Sari Risen, a SPABA member and clinician at Action Potential Services in Toronto, called the Lighthouse Fusion program a “distinct minority,” in part because of “the time-consuming credentialing process.”
The money motive
Changes in federal and state law the last 20 years require most private health insurers and state Medicaid programs to reimburse for ABA. But providers cannot bill extra for an ABA session that incorporates speech therapy. Nor can they add an SLP billing code to an ABA session.
“Speech therapy and ABA are very distinct services with different billing codes, billing descriptions, reimbursements and coding rules,” said Ashley Marshall, a speech language pathologist at Hopebridge.
So, while Whitaker may wear two hats at once, she can only charge for one service.
“The SLPs actually are donating their time,” Whitaker said. “We’re not billing for speech.”
The reimbursement rules have deterred companies like Commonwealth from a fusion model.
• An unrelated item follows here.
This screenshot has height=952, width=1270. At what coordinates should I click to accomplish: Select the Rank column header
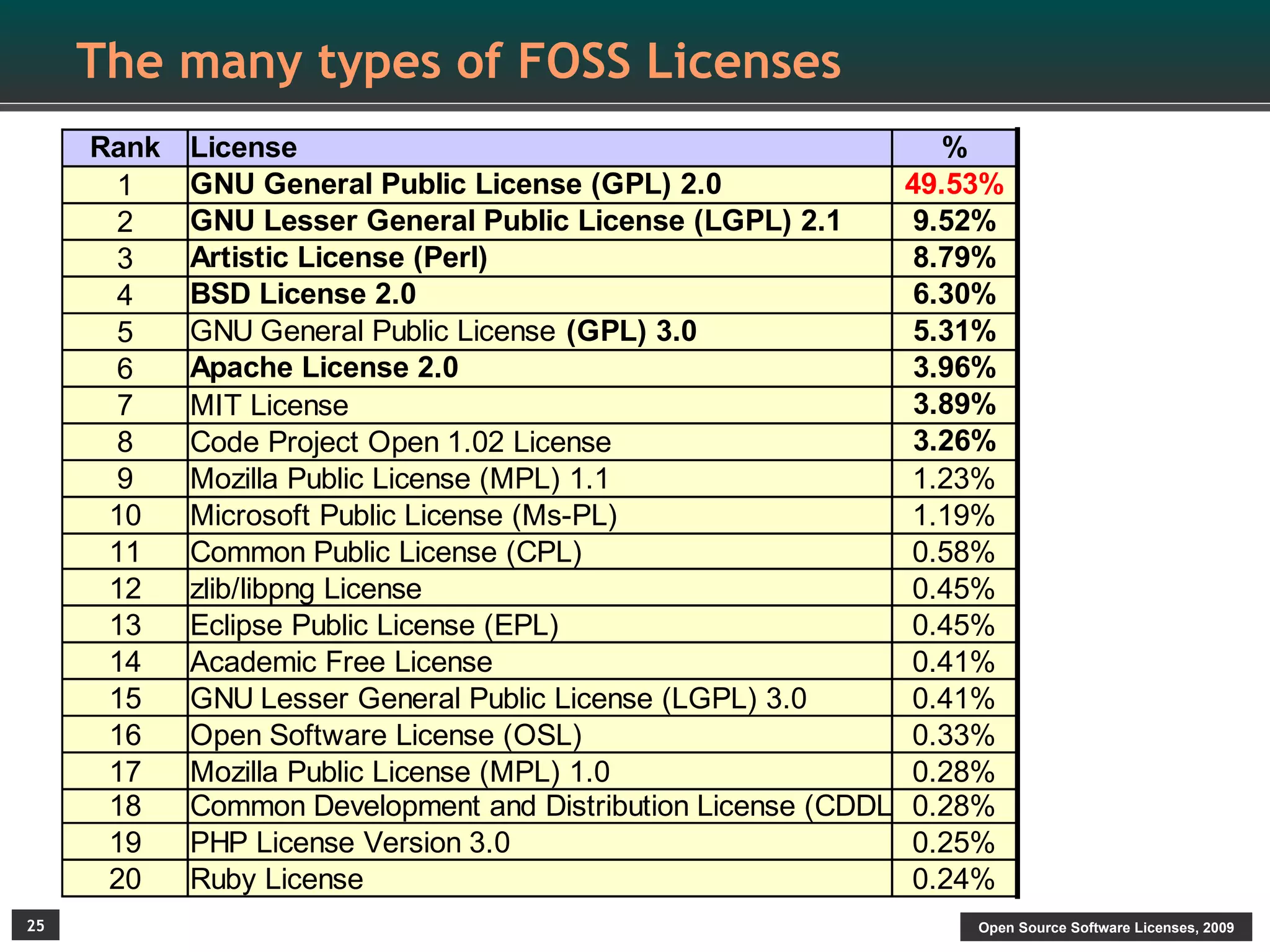125,148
“We have two staff members that are dual certified but they only work for us as behavior analysts,” Blevins said. “As a provider, there really isn’t a financial motive for covering the costs of a staffer to do both.”
In regards to financial motive, Whitaker and Gendel of Lighthouse described the fusion program as a long-term investment in the company’s clinical model. Whitaker said that she has become a stronger clinician through the fusion program, and that Lighthouse is beginning to see better patient outcomes.
“It is something that we’ve been really fortunate we can do,” Whitaker said. “We understand that this is not always capable of being done at all companies.”
*Editor’s note (Oct. 14, 2024): This story was updated to correct language in a quote from Adam Hahs. It was also updated to correct a comment coming from Sari Risen; a previous version of this story said the comment came from Nikia Dower.